URL u = new URL("http://rom1023.blogspot.com/");
InputStream in = u.openStream();
XMLInputFactory factory = XMLInputFactory.newInstance();
XMLStreamReader parser = factory.createXMLStreamReader(in);

There are many getter methods available on the XMLStreamReader for retrieving different types of information from the current item. For example, we can retrieve the name of the element, its text node, its attribute count and etc. for the current item that the cursor is pointing at. Here is a sample code that will iterate through the XML document and print out the names of the different elements the cursor has encountered and the content of the characters if a character event is met:

for (int event = parser.next(); event != XMLStreamConstants.END_DOCUMENT; event = parser.next()) {
    switch (event) {
        case XMLStreamConstants.START_ELEMENT:
            System.out.println(parser.getLocalName());
        case XMLStreamConstants.CHARACTERS:
            System.out.println(parser.getText());
    }
}

The above loop with a switch statement is a very common pattern used in StAX programs instead of using a stack of if-else statements. However, this is also one of major criticisms of StAX as the Integer type codes for determining the type of item the cursor is at and the big switch statements do not align with the pattern of Object oriented programs which are based on classes, inheritance and polymorphism. Instead, the next method of the XMLStreamReader class should return an XMLEvent object that has subclasses like StartElement, Characters, EndDocument and etc. in order to implement the Object oriented concepts. The main reason for using integer type codes instead of classes is to avoid the slow reflection of Java API but it does sacrifice the advantages of using Object oriented programming.

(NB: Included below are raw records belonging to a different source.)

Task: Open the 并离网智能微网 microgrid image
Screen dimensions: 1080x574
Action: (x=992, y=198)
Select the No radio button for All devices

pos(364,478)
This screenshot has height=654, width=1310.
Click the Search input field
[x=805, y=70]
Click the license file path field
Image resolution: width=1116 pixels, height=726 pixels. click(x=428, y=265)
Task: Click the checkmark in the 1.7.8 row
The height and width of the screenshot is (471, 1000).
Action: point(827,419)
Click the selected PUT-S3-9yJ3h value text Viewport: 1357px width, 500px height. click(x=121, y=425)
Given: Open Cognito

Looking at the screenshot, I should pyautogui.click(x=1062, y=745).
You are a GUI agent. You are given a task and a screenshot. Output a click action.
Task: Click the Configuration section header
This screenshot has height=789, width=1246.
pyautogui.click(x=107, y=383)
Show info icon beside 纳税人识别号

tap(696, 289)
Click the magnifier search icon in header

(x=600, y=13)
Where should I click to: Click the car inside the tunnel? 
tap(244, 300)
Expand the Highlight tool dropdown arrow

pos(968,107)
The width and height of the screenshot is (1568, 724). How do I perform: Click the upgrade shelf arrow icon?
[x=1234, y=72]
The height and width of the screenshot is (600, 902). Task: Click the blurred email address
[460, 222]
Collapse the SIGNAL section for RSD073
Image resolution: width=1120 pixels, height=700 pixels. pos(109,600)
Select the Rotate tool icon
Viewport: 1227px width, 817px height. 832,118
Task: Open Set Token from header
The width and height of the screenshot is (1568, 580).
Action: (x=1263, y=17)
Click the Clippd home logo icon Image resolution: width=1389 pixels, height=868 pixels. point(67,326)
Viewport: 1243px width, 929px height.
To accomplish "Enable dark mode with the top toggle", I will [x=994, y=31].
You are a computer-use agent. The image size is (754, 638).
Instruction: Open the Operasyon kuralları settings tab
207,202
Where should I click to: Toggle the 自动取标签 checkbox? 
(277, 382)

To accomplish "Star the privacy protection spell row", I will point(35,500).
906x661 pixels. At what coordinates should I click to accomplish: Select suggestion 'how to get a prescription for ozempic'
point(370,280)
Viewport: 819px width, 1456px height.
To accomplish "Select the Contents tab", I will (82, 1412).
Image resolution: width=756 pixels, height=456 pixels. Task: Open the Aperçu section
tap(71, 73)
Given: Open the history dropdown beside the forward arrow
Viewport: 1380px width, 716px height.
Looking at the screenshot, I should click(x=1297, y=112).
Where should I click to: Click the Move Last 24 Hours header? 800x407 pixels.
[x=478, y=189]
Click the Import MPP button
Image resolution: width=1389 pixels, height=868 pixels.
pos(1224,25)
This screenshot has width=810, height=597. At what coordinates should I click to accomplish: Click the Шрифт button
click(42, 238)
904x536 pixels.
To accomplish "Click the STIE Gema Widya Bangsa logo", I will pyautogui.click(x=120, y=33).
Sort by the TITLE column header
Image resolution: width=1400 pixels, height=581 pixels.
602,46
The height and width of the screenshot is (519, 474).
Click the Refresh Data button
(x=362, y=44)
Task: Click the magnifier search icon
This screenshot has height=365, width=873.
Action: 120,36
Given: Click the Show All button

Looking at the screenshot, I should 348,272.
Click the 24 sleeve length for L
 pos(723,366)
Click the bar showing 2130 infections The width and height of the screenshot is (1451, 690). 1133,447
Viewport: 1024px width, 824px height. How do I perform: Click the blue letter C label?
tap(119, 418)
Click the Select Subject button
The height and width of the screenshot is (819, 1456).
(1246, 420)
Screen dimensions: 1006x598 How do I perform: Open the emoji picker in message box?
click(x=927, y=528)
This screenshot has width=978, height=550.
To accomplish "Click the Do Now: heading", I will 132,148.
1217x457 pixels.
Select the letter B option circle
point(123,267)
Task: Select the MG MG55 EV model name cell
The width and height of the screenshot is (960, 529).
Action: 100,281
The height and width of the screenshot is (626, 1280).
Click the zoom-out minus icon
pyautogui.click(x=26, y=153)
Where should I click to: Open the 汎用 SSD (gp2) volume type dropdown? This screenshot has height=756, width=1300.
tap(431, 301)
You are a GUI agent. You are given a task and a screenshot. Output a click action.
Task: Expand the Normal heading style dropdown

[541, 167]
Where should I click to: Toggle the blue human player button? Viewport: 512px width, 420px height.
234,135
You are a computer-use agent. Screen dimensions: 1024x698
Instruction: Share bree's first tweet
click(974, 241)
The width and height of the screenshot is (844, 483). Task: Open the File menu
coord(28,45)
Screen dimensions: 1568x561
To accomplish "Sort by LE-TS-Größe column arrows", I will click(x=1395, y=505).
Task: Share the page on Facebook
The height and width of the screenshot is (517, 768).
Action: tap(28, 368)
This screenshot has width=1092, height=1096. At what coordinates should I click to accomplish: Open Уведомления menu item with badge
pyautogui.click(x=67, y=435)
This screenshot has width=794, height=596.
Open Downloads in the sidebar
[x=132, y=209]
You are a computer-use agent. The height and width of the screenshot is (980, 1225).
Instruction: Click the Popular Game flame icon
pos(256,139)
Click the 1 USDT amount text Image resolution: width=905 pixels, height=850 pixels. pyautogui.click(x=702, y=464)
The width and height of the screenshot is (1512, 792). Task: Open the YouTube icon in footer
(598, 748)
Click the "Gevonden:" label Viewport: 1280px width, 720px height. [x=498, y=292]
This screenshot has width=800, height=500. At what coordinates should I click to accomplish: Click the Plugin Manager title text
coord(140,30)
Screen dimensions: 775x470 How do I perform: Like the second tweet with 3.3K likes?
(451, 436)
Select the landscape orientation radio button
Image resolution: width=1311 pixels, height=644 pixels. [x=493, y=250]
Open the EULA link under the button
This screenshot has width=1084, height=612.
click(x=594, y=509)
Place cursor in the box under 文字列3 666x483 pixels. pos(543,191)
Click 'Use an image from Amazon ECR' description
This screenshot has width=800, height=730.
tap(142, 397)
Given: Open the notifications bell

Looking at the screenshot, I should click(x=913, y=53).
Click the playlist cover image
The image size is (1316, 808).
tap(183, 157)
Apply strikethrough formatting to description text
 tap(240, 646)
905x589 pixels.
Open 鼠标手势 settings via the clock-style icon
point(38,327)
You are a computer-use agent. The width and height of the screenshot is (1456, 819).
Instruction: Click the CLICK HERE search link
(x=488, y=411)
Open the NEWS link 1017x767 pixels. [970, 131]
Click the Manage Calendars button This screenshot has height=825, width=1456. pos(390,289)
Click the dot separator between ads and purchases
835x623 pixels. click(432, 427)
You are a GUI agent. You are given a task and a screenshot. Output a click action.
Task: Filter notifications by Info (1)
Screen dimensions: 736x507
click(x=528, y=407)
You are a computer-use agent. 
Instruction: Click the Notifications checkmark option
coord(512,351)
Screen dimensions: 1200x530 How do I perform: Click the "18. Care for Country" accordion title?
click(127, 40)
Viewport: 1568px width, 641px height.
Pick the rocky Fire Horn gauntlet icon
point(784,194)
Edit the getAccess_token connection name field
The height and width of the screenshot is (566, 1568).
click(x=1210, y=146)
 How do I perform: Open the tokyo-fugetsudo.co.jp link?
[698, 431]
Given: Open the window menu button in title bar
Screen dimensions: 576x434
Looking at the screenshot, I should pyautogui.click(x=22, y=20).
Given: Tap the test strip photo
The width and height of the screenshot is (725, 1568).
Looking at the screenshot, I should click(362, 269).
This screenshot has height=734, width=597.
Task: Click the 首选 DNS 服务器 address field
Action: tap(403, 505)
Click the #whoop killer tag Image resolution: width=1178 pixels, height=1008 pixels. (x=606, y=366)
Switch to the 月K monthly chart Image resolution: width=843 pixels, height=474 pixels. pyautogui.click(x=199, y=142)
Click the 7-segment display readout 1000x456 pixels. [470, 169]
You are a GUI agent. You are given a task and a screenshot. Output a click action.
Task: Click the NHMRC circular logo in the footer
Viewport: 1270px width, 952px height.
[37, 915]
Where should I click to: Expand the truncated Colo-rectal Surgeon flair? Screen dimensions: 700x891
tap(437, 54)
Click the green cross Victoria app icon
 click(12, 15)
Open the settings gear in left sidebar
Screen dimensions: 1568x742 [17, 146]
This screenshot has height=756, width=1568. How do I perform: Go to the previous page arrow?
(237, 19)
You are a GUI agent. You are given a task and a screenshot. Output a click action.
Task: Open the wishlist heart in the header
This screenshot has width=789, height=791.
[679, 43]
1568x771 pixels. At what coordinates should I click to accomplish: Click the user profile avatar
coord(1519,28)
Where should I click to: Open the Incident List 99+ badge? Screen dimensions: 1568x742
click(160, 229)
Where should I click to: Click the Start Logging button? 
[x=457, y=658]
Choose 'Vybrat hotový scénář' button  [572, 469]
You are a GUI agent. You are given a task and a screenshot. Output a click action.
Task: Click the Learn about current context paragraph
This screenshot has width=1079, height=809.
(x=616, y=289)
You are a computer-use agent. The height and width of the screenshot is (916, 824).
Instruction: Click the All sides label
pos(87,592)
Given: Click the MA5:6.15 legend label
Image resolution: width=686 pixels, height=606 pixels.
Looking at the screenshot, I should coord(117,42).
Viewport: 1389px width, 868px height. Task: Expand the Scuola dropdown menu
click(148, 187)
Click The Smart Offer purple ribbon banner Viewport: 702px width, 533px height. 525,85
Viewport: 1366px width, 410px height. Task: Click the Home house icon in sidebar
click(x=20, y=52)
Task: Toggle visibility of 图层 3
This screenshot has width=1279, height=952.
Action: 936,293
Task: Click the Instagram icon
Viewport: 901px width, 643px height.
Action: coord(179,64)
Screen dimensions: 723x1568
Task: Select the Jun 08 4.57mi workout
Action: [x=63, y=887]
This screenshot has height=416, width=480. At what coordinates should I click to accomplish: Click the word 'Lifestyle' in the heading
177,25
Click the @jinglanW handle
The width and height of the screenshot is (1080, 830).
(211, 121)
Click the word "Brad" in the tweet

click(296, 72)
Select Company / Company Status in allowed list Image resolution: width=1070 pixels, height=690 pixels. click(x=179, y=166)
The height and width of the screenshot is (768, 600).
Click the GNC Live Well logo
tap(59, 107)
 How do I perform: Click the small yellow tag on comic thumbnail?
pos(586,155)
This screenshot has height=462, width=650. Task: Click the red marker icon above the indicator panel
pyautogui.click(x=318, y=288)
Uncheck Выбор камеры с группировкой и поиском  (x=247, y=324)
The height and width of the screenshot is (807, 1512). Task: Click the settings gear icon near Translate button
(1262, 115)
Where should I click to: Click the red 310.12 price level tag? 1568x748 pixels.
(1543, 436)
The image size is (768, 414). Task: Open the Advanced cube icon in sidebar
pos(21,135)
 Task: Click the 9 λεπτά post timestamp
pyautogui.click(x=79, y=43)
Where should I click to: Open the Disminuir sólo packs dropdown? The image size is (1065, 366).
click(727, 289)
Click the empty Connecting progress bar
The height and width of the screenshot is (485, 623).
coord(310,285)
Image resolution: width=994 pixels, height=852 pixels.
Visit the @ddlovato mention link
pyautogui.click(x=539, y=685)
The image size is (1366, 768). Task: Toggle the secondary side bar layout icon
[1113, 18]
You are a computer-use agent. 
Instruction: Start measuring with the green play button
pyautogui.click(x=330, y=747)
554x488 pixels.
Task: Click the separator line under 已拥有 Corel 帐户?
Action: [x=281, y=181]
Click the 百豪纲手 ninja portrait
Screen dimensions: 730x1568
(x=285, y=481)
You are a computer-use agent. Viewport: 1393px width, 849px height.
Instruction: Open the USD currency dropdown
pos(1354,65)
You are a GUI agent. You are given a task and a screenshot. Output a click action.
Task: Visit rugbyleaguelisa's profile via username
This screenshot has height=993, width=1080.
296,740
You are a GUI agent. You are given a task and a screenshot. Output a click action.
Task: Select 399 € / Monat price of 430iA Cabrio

The above simple example alone perhaps doesn't demonstrate the full power of StAX. As what I have mentioned in the previous paragraph, StAX is a bidirectional API which allows reading of XML document and also writing data into XML document as well. For output, instead of using the XMLStreamReader class which I have introduced earlier on, we can use the XMLStreamWriter which is an interface class that provides methods to write elements, attributes, comments, text and etc. to an XML document. Below is an example of how an instance of XMLStreamWriter can be loaded using the XMLOutputFactory java class:

OutputStream out = new FileOutputStream("data.xml");
XMLOutputFactory factory = XMLOutputFactory.newInstance();
XMLStreamWriter writer = factory.createXMLStreamWriter(out);

Different types of data can be written onto the output stream using various writeFOO methods provided by the XMLStreamWriter class such as writeStartDocument, writeStartElement, writeEndElement, writeCharacters, writeComment and etc. Below is an example of writing a hello world XML document:

writer.writeStartDocument("ISO-8859-1", "1.0");
writer.writeStartElement("greeting");
writer.writeCharacters("Hello World");
writer.writeEndDocument();

There are many advantages of using XMLStreamWriter to write data to an XML document. One of these is that it helps to maintain that some constraints are well-formed. For example, the endDocument method will close all the unclosed start-tags and writeCharacters will perform any necessary escaping of special characters such as < and &. Moreover, it is able to deal with documents with multiple roots and namespaces and also element names that contain whitespace. Overall, creating XML document using XMLStreamWriter is more efficient and faster than using a DOM tree.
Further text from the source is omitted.